Dakota County District Court File No. T90266001
Considered and decided by Klaphake, Presiding Judge; Peterson, Judge; and
A defendant's right to counsel is violated when a district court fails to obtain a written waiver of the right to counsel or make a record evidencing a refusal of counsel before requiring the defendant to represent himself at trial.
The opinion of the court was delivered by: Peterson, Judge
In this appeal from disorderly conduct and fifth-degree-assault convictions, appellant Mark Thomas Hawanchak argues that the district court violated his right to counsel when, without obtaining a waiver of his right to counsel, the court required him to represent himself at trial. Appellant also argues that the district court violated his right to counsel when it denied his request for appointed counsel. We reverse and remand for a new trial.
Appellant was charged with three counts of fifth-degree assault and one count of disorderly conduct, all misdemeanor charges, stemming from an incident that occurred on May 11, 2002. When appellant was arraigned, he was informed of his constitutional rights, including his right to be represented by counsel.

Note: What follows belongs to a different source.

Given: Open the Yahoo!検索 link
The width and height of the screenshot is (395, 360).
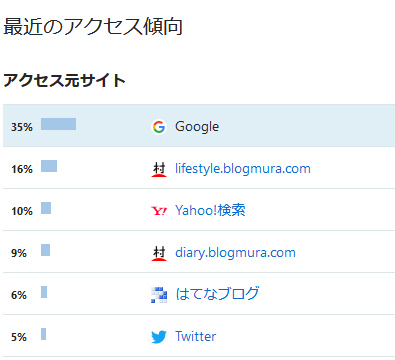Looking at the screenshot, I should 210,210.
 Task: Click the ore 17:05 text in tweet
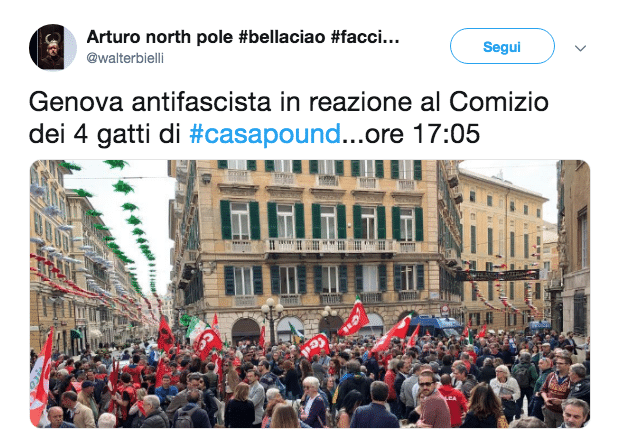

The week before trial, appellant applied for court-appointed counsel. Appellant reported that he was recently unemployed; had $8,000 in assets; and monthly expenses of $2,500. Appellant stated on the application form that he had "tried to hire two attorneys and could not afford either."
On December 6, 2002, the district court granted appellant's request for the services of a public defender, subject to a determination of whether appellant would be required to reimburse the state for part of the cost of his defense. Appellant's application and the district court order were apparently misplaced, and on December 9, 2002, the first day of trial, appellant submitted a second application that was substantially the same as the first, but reported additional assets and liabilities. Appellant reported that he owned real estate valued at $109,000; had a mortgage in the amount of $150,000;*fn1 and owned two vehicles valued at $20,000 each.
Before the trial began, the district court instructed appellant about trial procedure, and appellant asked about his court-appointed counsel:
[APPELLANT]: Can I—I would like an opportunity to find out what happened to ...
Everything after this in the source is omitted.